**Task:** Rewrite the lines starting at the one containing "Given: Click the callout number 20" and ending at the one containing "[x=204, y=378]", requests included, and add 20 to every coordinate in the answers. Leave the pictures out.

**Raw data:**
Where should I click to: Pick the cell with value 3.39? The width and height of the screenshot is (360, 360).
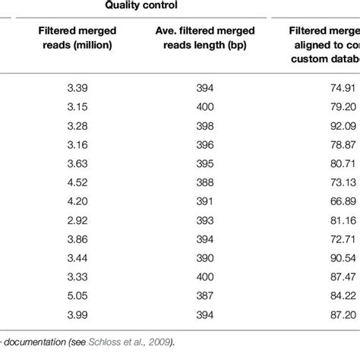coord(77,87)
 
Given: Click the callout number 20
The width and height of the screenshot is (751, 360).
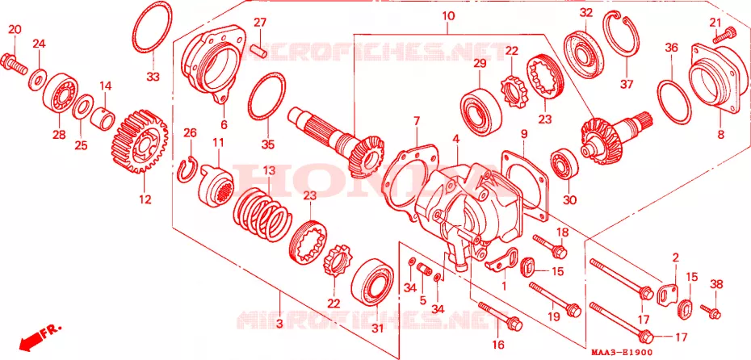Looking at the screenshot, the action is pyautogui.click(x=15, y=29).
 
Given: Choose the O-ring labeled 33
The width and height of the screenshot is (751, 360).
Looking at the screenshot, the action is pyautogui.click(x=151, y=27).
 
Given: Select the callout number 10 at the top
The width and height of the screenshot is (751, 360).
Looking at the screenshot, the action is pyautogui.click(x=448, y=16).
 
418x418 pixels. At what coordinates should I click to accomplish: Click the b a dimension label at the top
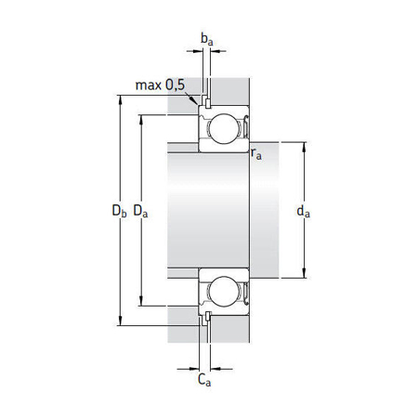[x=207, y=39]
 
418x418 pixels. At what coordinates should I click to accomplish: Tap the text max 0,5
[x=160, y=85]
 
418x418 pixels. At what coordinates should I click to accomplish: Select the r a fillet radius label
[x=256, y=155]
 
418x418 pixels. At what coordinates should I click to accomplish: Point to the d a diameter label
[x=302, y=212]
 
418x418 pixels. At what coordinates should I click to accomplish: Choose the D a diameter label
[x=141, y=212]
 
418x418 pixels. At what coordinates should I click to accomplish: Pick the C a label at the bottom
[x=204, y=378]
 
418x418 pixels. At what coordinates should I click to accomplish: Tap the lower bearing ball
[x=224, y=293]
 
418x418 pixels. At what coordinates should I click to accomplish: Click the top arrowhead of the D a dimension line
[x=140, y=118]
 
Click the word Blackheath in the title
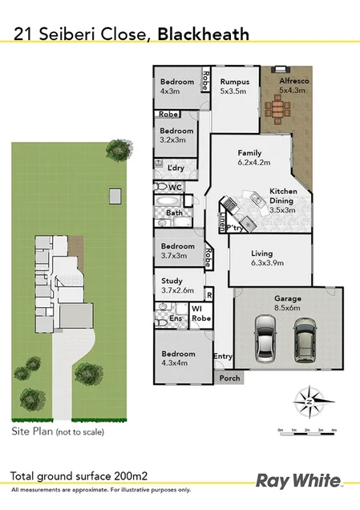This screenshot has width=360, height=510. [x=203, y=34]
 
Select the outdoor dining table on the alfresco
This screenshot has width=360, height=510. [x=280, y=108]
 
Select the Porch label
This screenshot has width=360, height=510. [x=229, y=378]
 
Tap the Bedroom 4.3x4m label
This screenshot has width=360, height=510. [x=177, y=358]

**Answer to the problem:**
Given: Click the callout number 20
The width and height of the screenshot is (751, 360).
Looking at the screenshot, the action is pyautogui.click(x=35, y=49).
 
Given: Choose the O-ring labeled 33
The width and height of the screenshot is (751, 360).
Looking at the screenshot, the action is pyautogui.click(x=171, y=47).
 
Given: Select the callout number 10 at the top
The width and height of the screenshot is (751, 360).
Looking at the screenshot, the action is pyautogui.click(x=468, y=36).
 
418x418 pixels. At what coordinates should I click to accomplish: Click the b a dimension label at the top
[x=227, y=59]
 
418x418 pixels. At what coordinates should I click to accomplish: Tap the text max 0,5
[x=180, y=105]
 
418x418 pixels. At what coordinates should I click to accomplish: Select the r a fillet radius label
[x=276, y=175]
 
418x418 pixels. At what coordinates should I click to accomplish: Point to the d a diameter label
[x=322, y=232]
 
418x418 pixels. At what coordinates should I click to accomplish: Choose the D a diameter label
[x=161, y=232]
 
418x418 pixels. At what coordinates should I click to accomplish: Pick the C a label at the bottom
[x=224, y=398]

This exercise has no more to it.